The photophysical characteristics of the ground and excited states of 2-naphthylamine-6-sulfonate (2-NA-6-S) were investigated in different solvents and in beta-cyclodextrin (beta-CD). The spectral shifts are well correlated with Kamlet-Taft relationship. Multiple linear regression analysis indicated that both non-specific dipolar interaction and specific hydrogen bonding interactions play competitive roles in determining the position of the absorption maximum, while the dipolar interaction is the dominating parameter in determining the emission maximum.
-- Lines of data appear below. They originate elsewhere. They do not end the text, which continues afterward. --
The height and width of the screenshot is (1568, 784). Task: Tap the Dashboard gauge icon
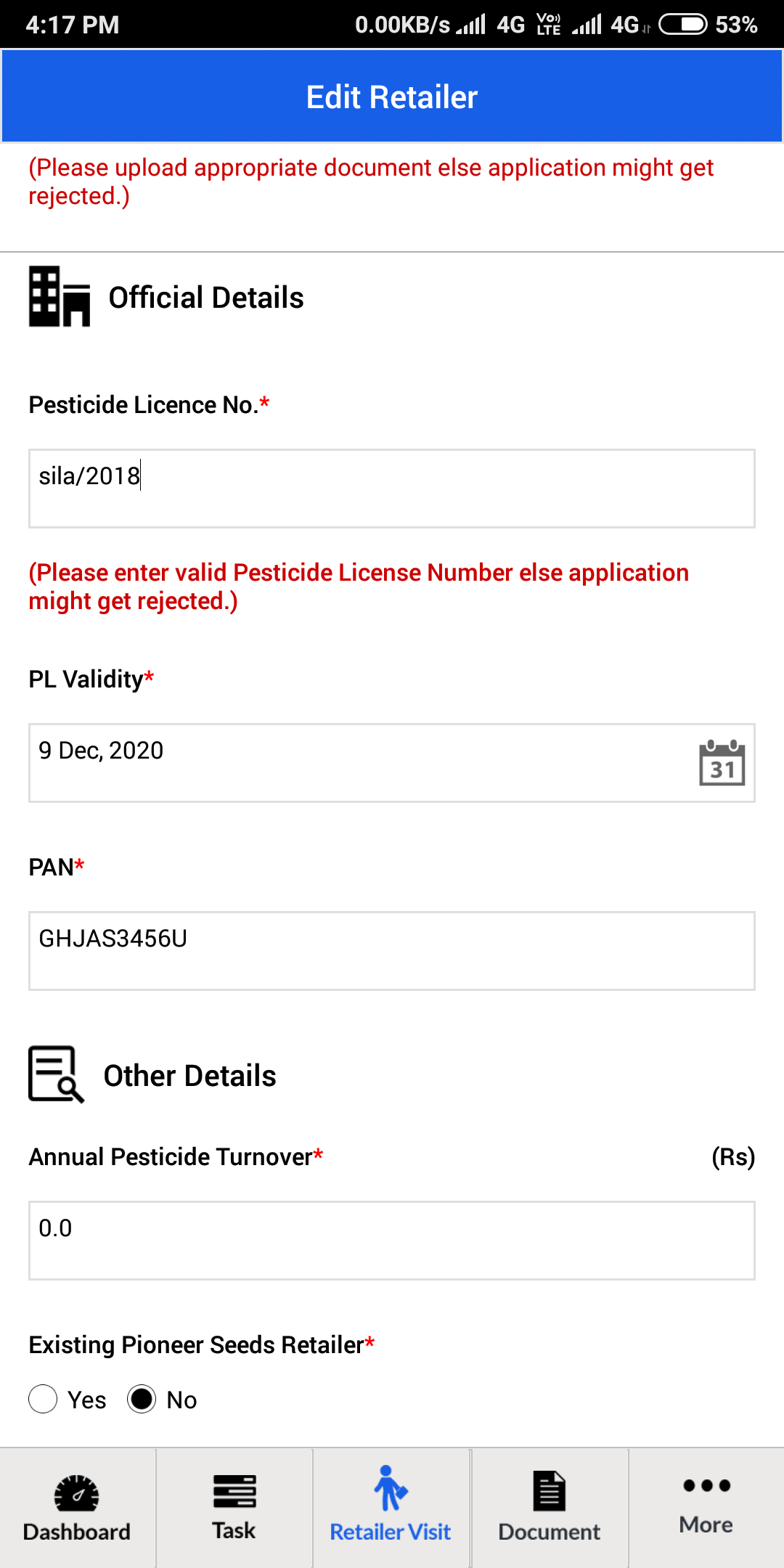pos(77,1493)
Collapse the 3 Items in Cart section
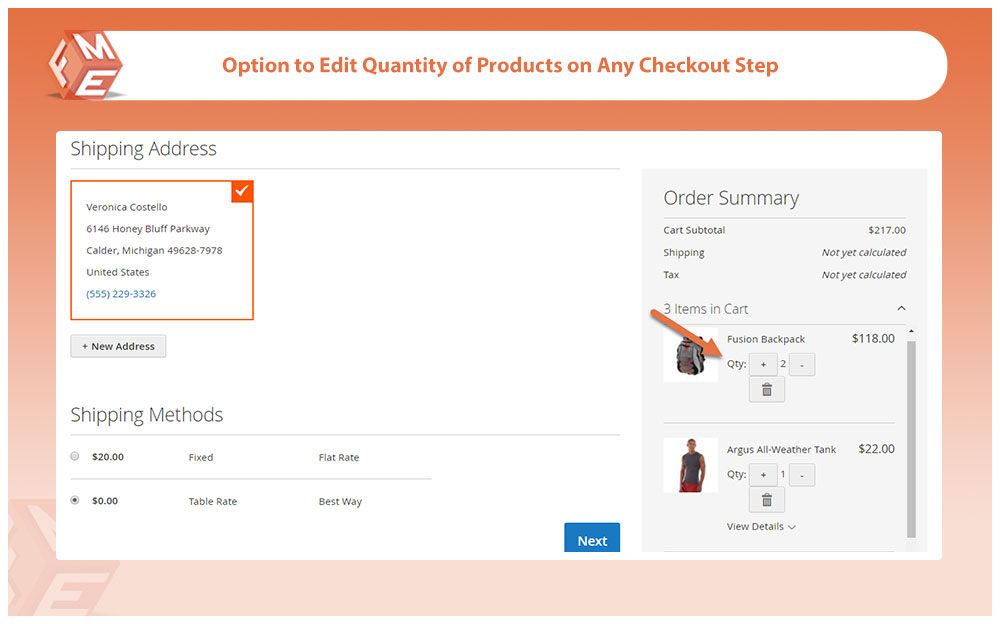 (x=901, y=309)
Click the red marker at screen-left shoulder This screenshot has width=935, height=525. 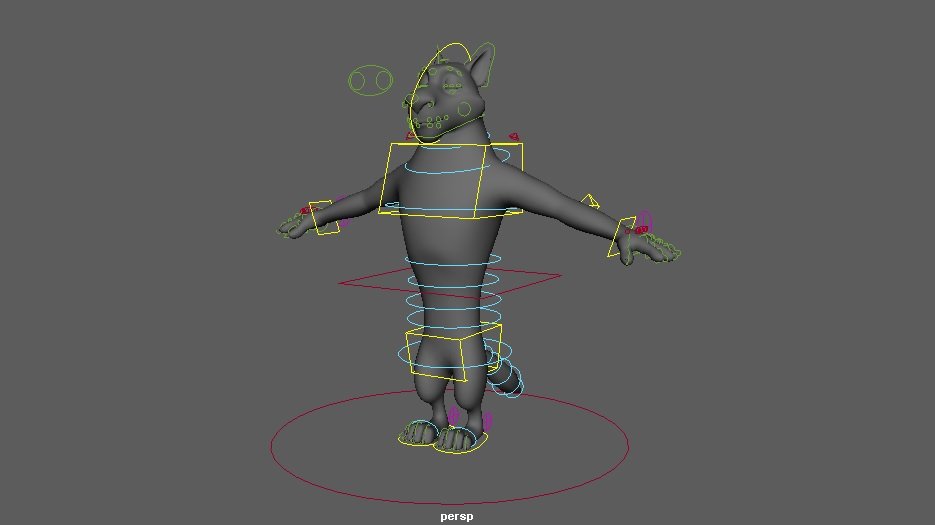[x=411, y=136]
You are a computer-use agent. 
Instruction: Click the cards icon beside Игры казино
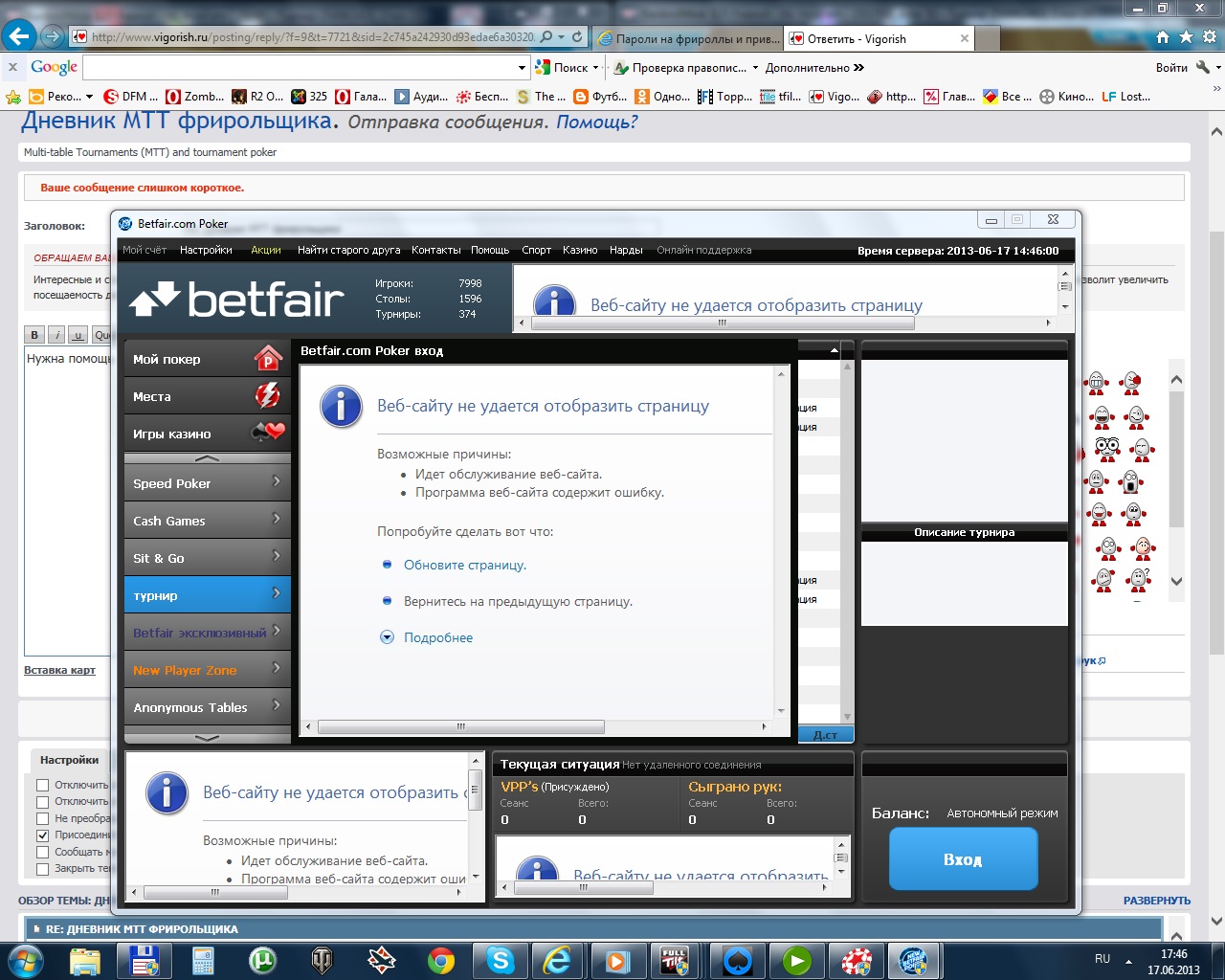tap(268, 433)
For the Stokes shift, both the nonspecific interaction and the hydrogen donation property of the solvent are participating equally. The molecular encapsulation of 2-NA-6-S by beta-CD in aqueous solution has been studied by different spectroscopic techniques. Fluorescence measurements show that the dielectric constant of beta-CD experienced by the included 2-NA-6-S is intermediate between water and methanol. The changes observed in the absorption and fluorescence spectra of 2-NA-6-S upon inclusion in beta-CD allowed the association constant to be calculated and found to be 465+/-100 and 495+/-100 M-1, respectively. The changes observed for the chemical shifts of 2-NA-6-S and beta-CD 1H NMR spectra and the corresponding 1H NMR spectra of their mixture confirmed the formation of the inclusion complex and showed that 2-NA-6-S is encapsulated in beta-CD cavity in a tilted equatorial approach.